Not if you as an administrator specifically set up things to ignore it.

You have to be smart.


----------



## 827Aug (Apr 27, 2008)

I agree with everyone else here. Your wife is the one who must now earn your trust again. No more private accounts. She really needs to get rid of FB. However, if she insists on keeping FB, how about doing it as a couple's page? I was speaking with a couple recently that said that worked great for them. It sends a strong message they are a happily married couple, yet allows them to keep up with friends. They share a password, so either has full access all the time.


----------



## rome2012 (Sep 10, 2010)

michzz said:


> Not if you as an administrator specifically set up things to ignore it.
> 
> You have to be smart.


But my husband is the administrator on his computer....:scratchhead:.....so no chance for me


----------



## Atholk (Jul 25, 2009)

Get one of the key ones that fits into a USB port on the back of the computer. It's hardware.


----------



## rome2012 (Sep 10, 2010)

Atholk said:


> Get one of the key ones that fits into a USB port on the back of the computer. It's hardware.


But he would see the USB.....

Is there something like keylogger for complete computer idiots ????


----------



## michzz (Jun 6, 2008)

rome2012 said:


> But my husband is the administrator on his computer....:scratchhead:.....so no chance for me


Can you log in as himself on that pc?

If you can't you might be able to use vnc or remote desktop to monitor things remotely.

You need access for about 15 minutes to set up the kelogger.

Similar amount of time to just enable vnc or remote desktop access.


----------



## joanne.kent (Dec 18, 2010)

I believe you did the right thing. i gave my husband every password to my email fb even paypal everything.....my husband asked me to close my fb account out i did because thats what i needed to do to save my marriage thats what had to be done...she may feel like you are hounding her, but in all reality you arent. my husband found out i cheated on him at the end of august and we are still in the middle of a lake without paddles so to speak.....it will take time a lot of time....slowly but surely....


----------



## rome2012 (Sep 10, 2010)

michzz said:


> Can you log in as himself on that pc?
> 
> If you can't you might be able to use vnc or remote desktop to monitor things remotely.
> 
> ...


No...his log in is password protected....

Once in a while he's let our son play the computer by himself, but I'm sure he's more careful now, since the time I found the nude pics of the ******** on his computer because of our son......

Do you guys understand how terrified I am ?!?!?!

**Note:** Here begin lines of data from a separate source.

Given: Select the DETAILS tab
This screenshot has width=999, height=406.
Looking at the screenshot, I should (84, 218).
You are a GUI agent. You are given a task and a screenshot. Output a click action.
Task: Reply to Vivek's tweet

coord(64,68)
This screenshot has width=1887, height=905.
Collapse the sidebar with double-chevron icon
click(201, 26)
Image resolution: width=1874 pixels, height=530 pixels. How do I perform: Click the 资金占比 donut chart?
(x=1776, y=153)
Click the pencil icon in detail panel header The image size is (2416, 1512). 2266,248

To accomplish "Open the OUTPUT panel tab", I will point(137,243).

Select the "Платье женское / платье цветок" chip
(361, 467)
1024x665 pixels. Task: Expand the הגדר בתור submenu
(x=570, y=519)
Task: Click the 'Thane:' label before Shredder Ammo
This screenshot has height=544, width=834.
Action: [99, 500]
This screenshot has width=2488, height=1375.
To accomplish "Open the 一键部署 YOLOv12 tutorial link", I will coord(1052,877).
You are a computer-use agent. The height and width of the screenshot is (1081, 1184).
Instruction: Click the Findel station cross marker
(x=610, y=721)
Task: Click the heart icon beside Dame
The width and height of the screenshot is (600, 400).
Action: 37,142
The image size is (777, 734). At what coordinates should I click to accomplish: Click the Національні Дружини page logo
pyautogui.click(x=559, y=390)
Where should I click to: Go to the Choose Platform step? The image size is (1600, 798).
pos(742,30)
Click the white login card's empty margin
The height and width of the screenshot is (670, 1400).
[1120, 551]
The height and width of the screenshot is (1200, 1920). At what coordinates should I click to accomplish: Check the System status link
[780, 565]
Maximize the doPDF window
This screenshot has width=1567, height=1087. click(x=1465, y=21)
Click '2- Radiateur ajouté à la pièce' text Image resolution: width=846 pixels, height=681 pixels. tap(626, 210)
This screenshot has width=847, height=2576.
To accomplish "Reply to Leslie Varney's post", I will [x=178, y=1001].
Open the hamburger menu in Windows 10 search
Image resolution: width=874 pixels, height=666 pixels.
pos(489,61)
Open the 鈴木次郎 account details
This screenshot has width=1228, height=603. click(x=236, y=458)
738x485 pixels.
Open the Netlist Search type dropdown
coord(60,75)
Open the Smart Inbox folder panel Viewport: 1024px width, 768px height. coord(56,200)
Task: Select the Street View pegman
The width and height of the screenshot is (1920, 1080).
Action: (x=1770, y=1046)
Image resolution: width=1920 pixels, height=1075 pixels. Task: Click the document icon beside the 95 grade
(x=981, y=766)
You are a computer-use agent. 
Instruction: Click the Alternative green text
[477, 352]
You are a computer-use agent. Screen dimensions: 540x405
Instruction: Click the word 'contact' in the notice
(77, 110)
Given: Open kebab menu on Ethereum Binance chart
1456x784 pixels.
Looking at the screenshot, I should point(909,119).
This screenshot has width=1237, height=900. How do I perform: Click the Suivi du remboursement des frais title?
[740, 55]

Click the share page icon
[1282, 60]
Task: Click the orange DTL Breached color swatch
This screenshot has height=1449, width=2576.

I want to know the details....I want to expose with real evidence.....but I'm terrified to get caught before I have the chance to do so....


----------



## michzz (Jun 6, 2008)

Do you have access to the PC so you can remove the hard drive and clone it then put it back?

Seems difficult, isn't.

There also are ways to scan the internet traffic in and out of your house.

google it.


----------